**What needs to be done**: Can you rewrite the entries starting at the line containing "Image resolution: width=825" and ending at the line containing "center [146, 42].", with "Image resolution" swapped for "Image dimensions" and nothing else changed?

**Extracted information**:

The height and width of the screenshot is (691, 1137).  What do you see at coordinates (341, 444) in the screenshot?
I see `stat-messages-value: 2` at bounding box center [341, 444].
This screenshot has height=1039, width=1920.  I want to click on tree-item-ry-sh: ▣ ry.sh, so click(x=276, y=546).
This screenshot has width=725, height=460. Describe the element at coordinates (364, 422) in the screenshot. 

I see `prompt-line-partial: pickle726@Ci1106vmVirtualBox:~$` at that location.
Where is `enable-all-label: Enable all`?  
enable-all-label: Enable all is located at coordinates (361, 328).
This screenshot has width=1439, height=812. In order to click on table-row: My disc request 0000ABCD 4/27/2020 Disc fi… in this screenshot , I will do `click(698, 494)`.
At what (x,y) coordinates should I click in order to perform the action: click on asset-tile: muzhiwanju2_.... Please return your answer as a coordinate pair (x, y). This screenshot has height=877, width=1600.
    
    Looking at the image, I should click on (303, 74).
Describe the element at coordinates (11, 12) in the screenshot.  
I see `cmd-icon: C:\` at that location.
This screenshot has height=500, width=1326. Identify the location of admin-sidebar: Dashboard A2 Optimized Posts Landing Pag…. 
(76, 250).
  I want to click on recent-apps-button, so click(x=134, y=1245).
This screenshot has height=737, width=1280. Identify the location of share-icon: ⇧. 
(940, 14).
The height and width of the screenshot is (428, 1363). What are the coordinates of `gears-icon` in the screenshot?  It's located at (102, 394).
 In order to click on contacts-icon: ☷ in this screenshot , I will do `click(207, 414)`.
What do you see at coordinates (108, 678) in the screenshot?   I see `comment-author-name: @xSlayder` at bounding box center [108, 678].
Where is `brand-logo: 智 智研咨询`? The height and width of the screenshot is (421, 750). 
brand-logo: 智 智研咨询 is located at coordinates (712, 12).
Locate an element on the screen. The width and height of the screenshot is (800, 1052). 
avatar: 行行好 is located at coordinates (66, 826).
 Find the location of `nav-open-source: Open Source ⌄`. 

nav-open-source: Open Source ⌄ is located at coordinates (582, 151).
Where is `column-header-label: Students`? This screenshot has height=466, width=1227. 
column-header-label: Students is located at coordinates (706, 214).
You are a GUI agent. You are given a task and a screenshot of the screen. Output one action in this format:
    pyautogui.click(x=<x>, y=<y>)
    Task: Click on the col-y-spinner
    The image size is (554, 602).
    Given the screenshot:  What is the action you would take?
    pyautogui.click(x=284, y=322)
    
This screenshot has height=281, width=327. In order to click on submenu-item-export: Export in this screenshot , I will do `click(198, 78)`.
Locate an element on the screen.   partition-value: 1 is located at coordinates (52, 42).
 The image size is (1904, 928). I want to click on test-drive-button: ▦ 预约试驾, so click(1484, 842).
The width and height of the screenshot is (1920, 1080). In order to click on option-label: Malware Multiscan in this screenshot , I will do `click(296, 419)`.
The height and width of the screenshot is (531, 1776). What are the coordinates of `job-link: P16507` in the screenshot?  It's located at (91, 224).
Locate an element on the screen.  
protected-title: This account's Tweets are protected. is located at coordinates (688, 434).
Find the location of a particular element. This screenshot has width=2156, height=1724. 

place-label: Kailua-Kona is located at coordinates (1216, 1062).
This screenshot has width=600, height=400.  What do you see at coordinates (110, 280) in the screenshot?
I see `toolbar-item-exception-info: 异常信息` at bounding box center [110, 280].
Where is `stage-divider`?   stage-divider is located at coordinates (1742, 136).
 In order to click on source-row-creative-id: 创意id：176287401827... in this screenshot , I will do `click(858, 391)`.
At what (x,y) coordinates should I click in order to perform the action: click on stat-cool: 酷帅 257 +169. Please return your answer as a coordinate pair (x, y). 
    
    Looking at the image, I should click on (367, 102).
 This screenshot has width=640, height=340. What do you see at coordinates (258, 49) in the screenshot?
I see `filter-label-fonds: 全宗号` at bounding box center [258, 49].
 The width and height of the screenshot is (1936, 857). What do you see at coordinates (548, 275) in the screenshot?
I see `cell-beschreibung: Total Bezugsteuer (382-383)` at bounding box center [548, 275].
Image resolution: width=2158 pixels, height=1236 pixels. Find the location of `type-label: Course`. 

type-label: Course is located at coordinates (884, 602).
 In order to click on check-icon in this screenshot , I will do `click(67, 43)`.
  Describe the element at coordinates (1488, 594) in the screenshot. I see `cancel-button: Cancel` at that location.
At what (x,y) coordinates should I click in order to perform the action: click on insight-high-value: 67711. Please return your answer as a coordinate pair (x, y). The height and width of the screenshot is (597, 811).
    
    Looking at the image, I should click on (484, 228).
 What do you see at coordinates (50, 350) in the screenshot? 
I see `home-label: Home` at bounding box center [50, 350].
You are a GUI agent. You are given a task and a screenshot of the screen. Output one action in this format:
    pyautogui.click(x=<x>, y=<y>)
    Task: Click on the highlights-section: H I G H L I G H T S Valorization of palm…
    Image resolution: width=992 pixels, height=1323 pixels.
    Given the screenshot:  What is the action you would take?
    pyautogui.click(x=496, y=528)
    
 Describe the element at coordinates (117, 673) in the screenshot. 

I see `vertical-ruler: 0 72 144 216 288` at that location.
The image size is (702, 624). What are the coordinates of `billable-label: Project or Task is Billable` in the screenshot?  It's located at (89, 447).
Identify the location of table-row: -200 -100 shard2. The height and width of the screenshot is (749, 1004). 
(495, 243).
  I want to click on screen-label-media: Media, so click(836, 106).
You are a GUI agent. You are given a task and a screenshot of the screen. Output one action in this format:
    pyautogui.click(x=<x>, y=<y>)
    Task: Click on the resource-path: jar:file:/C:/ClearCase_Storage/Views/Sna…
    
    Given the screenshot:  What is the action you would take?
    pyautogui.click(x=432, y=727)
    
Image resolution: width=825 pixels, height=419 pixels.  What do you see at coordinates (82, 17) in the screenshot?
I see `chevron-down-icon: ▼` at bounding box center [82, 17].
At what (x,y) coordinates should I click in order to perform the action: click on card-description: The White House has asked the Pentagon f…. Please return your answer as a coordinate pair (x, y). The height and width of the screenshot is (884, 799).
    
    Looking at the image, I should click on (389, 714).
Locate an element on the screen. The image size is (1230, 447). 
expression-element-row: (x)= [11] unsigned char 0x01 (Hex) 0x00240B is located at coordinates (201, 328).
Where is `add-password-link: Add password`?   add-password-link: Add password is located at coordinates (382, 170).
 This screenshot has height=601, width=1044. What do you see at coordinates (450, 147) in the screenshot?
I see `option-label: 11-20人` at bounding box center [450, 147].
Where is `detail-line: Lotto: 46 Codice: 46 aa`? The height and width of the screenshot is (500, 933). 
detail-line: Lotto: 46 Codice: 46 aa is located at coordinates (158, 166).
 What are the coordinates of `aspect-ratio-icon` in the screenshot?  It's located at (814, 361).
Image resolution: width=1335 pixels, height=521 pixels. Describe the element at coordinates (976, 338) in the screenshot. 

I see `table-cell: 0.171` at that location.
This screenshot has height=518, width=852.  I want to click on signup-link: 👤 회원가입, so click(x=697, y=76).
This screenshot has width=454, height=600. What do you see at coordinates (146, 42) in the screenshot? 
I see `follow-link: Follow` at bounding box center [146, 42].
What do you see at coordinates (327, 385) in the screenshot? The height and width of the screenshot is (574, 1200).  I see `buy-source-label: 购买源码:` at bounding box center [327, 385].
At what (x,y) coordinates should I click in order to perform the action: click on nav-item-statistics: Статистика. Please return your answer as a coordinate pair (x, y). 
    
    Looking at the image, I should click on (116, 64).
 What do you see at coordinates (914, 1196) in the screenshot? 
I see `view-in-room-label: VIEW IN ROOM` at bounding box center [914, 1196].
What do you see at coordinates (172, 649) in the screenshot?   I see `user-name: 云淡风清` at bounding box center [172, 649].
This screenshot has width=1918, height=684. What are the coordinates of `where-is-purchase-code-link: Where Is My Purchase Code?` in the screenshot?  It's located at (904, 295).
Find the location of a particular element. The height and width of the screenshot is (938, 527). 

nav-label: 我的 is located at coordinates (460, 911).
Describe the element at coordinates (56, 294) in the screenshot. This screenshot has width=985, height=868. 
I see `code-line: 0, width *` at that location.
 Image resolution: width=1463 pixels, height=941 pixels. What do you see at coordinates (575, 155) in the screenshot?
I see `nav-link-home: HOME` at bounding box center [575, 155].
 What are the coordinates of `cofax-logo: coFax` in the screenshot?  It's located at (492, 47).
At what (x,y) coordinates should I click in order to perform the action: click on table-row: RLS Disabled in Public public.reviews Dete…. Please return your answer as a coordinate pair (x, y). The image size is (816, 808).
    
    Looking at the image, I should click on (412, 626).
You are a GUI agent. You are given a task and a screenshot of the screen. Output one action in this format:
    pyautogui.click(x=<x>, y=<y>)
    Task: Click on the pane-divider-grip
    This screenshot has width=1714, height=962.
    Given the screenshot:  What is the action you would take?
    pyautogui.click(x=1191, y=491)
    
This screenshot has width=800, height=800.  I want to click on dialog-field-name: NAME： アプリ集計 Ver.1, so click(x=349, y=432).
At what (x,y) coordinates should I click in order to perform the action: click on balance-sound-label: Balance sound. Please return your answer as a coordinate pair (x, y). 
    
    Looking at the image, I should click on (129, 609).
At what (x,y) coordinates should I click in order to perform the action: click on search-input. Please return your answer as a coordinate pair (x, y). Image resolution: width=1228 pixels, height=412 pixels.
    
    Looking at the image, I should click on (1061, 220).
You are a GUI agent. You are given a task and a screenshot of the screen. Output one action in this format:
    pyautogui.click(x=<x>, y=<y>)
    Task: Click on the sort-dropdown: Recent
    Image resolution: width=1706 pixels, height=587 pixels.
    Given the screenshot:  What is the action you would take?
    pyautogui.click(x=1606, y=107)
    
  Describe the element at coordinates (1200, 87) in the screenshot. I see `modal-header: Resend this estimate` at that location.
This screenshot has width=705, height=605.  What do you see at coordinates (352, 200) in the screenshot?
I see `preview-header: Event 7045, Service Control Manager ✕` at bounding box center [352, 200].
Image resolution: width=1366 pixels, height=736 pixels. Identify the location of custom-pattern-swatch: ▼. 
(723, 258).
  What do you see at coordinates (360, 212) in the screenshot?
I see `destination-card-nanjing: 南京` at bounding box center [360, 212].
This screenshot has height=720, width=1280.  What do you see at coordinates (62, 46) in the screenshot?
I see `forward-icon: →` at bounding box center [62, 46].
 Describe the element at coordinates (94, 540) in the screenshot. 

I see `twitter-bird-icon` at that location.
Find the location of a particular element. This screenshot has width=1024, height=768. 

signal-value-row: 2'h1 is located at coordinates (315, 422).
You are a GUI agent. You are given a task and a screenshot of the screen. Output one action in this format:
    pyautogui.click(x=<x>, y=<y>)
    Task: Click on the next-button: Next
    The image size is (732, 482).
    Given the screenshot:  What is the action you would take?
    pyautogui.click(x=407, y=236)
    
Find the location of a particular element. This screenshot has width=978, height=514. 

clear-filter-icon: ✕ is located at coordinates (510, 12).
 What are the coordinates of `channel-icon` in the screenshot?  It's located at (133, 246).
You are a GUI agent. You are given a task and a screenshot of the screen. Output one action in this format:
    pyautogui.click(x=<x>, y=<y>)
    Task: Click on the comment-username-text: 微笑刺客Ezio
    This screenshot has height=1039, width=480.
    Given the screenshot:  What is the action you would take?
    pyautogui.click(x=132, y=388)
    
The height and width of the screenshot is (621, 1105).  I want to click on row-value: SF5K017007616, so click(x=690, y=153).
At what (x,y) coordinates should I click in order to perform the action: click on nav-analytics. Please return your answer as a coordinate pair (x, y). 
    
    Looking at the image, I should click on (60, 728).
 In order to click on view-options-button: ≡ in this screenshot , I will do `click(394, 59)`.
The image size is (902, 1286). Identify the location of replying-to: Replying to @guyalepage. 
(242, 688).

**Problem solution**:
Image dimensions: width=825 pixels, height=419 pixels.  What do you see at coordinates (82, 17) in the screenshot?
I see `chevron-down-icon: ▼` at bounding box center [82, 17].
At what (x,y) coordinates should I click in order to perform the action: click on card-description: The White House has asked the Pentagon f…. Please return your answer as a coordinate pair (x, y). The height and width of the screenshot is (884, 799).
    
    Looking at the image, I should click on (389, 714).
Locate an element on the screen. The image size is (1230, 447). 
expression-element-row: (x)= [11] unsigned char 0x01 (Hex) 0x00240B is located at coordinates (201, 328).
Where is `add-password-link: Add password`?   add-password-link: Add password is located at coordinates (382, 170).
 This screenshot has height=601, width=1044. What do you see at coordinates (450, 147) in the screenshot?
I see `option-label: 11-20人` at bounding box center [450, 147].
Where is `detail-line: Lotto: 46 Codice: 46 aa`? The height and width of the screenshot is (500, 933). 
detail-line: Lotto: 46 Codice: 46 aa is located at coordinates (158, 166).
 What are the coordinates of `aspect-ratio-icon` in the screenshot?  It's located at (814, 361).
Image dimensions: width=1335 pixels, height=521 pixels. Describe the element at coordinates (976, 338) in the screenshot. 

I see `table-cell: 0.171` at that location.
This screenshot has height=518, width=852.  I want to click on signup-link: 👤 회원가입, so click(x=697, y=76).
This screenshot has width=454, height=600. What do you see at coordinates (146, 42) in the screenshot? 
I see `follow-link: Follow` at bounding box center [146, 42].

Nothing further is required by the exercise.